Differential Privacy with Multiple Selections
Ashish Goel, Zhihao Jiang, Aleksandra Korolova, Kamesh Munagala, Sahasrajit Sarmasarkar
TL;DR
This work introduces a multi-selection architecture for differential privacy, where a server returns a small set of candidate results and the user privately chooses the best match. It proves that, on a one-dimensional domain under $\epsilon$-geographic DP, the optimal user action is to add Laplace noise with scale $1/\epsilon$, and the utility loss decreases as $O(1/(\epsilon k))$ when the disutility is the identity. The authors develop a novel infinite-dimensional linear-programming framework, Differential-Integral Linear Programs (DILPs), along with a weak-duality theory and a dual-fitting technique to certify the optimality of Laplace noise and to derive server response strategies. They also extend the analysis to generalized GDP and discuss high-dimensional extensions with PCA, showing that Laplace noise retains optimality under broad conditions. Overall, the paper provides a tight privacy-utility trade-off for multi-selection DP and a rigorous optimization toolkit that could inform practical privacy-preserving retrieval and recommendation systems.
Abstract
We consider the setting where a user with sensitive features wishes to obtain a recommendation from a server in a differentially private fashion. We propose a ``multi-selection'' architecture where the server can send back multiple recommendations and the user chooses one from these that matches best with their private features.

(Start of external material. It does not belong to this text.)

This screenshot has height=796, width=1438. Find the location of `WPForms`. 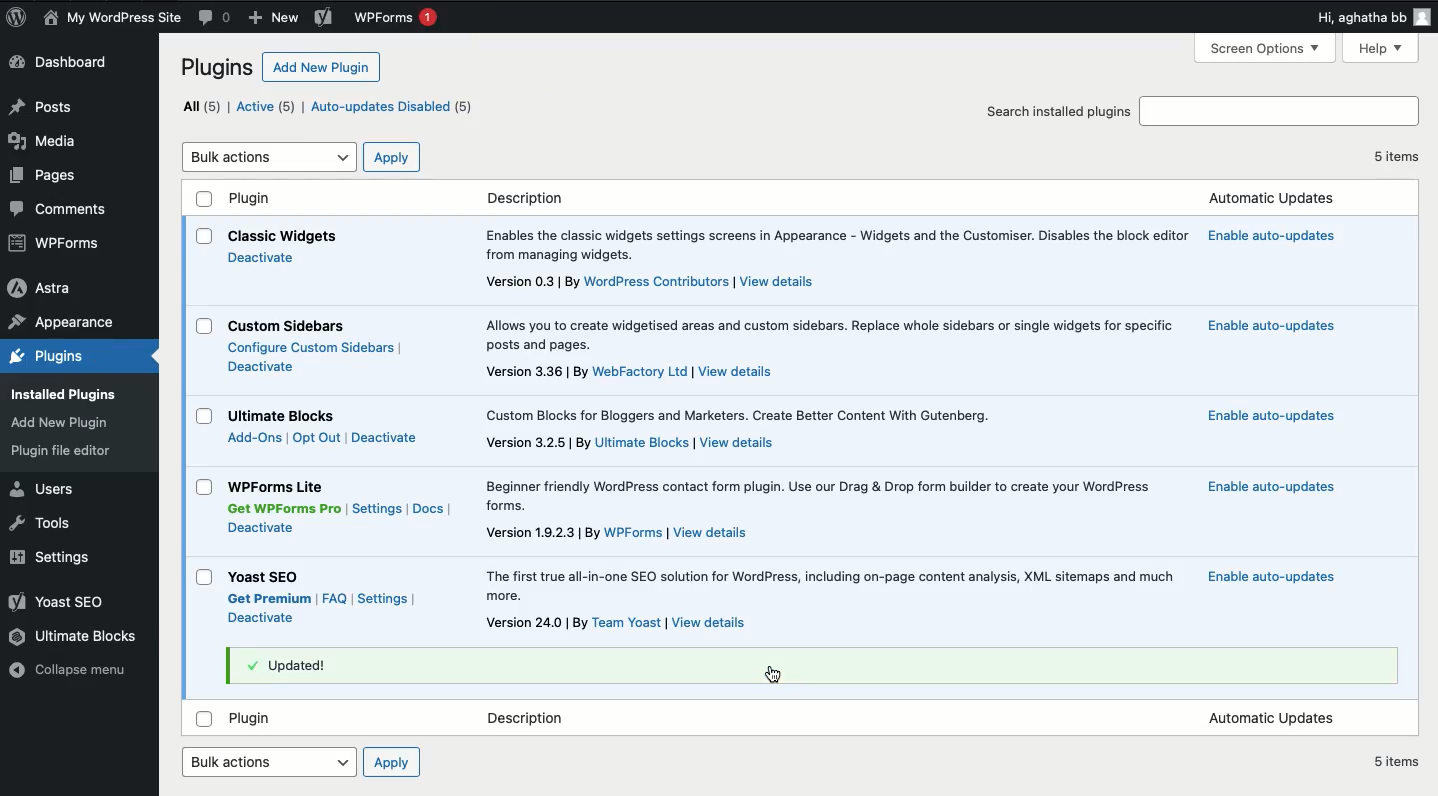

WPForms is located at coordinates (66, 242).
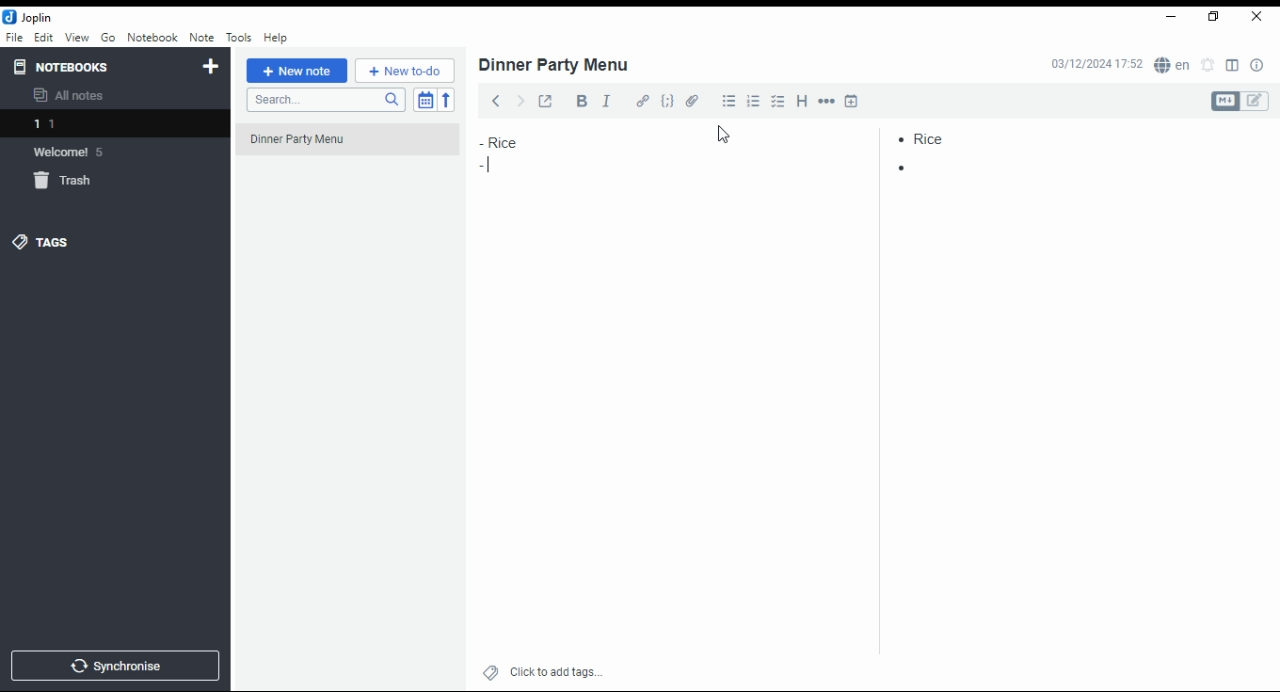 Image resolution: width=1280 pixels, height=692 pixels. Describe the element at coordinates (79, 152) in the screenshot. I see `Welcome 5` at that location.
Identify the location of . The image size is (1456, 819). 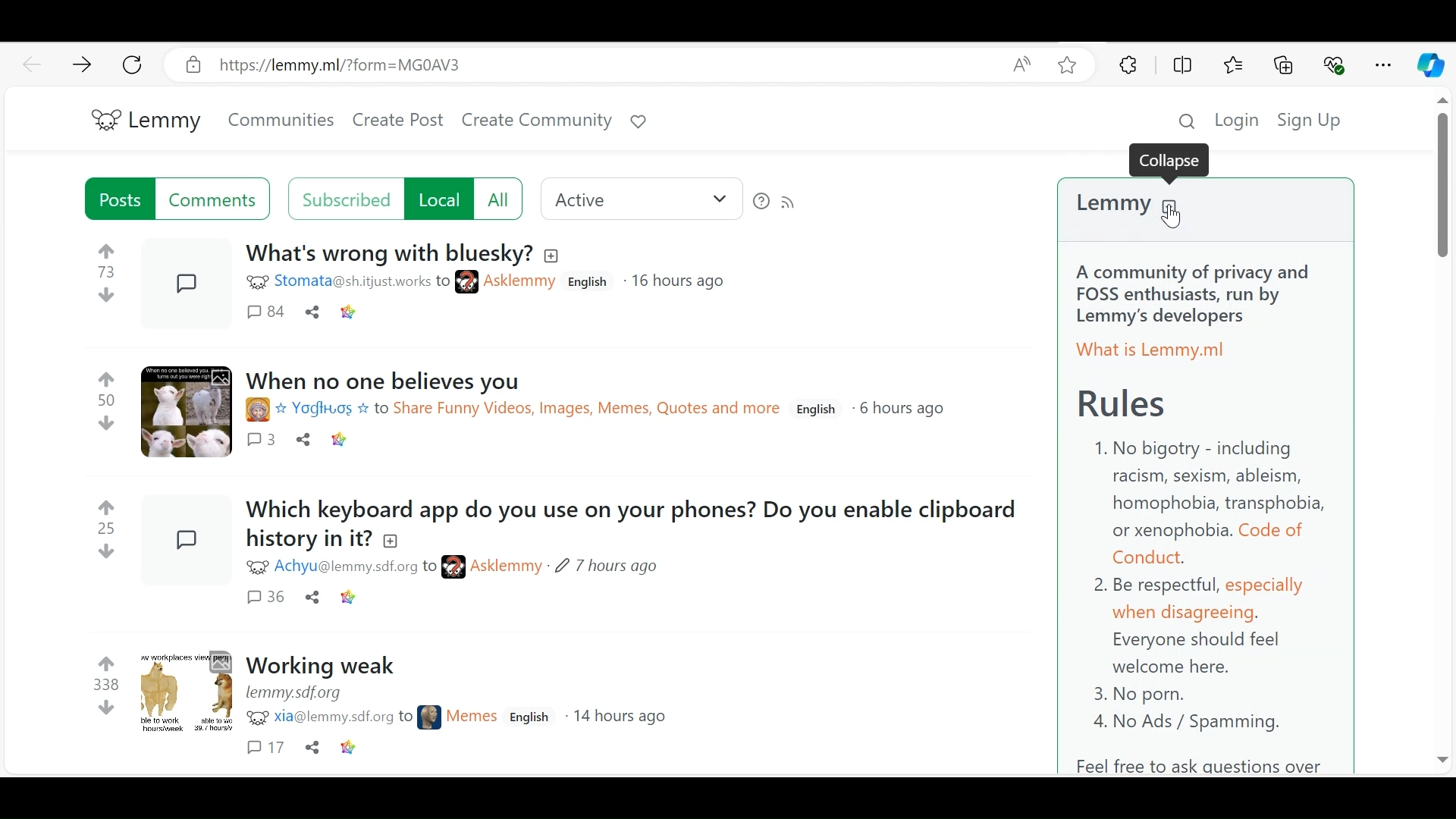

When the user feature is one-dimensional -- on an infinite line -- and the accuracy measure is defined w.r.t some increasing function $\mathfrak{h}(.)$ of the distance on the line, we precisely characterize the optimal mechanism that satisfies differential privacy. The specification of the optimal mechanism includes both the distribution of the noise that the user adds to its private value, and the algorithm used by the server to determine the set of results to send back as a response and further show that Laplace is an optimal noise distribution. We further show that this optimal mechanism results in an error that is inversely proportional to the number of results returned when the function $\mathfrak{h}(.)$ is the identity function.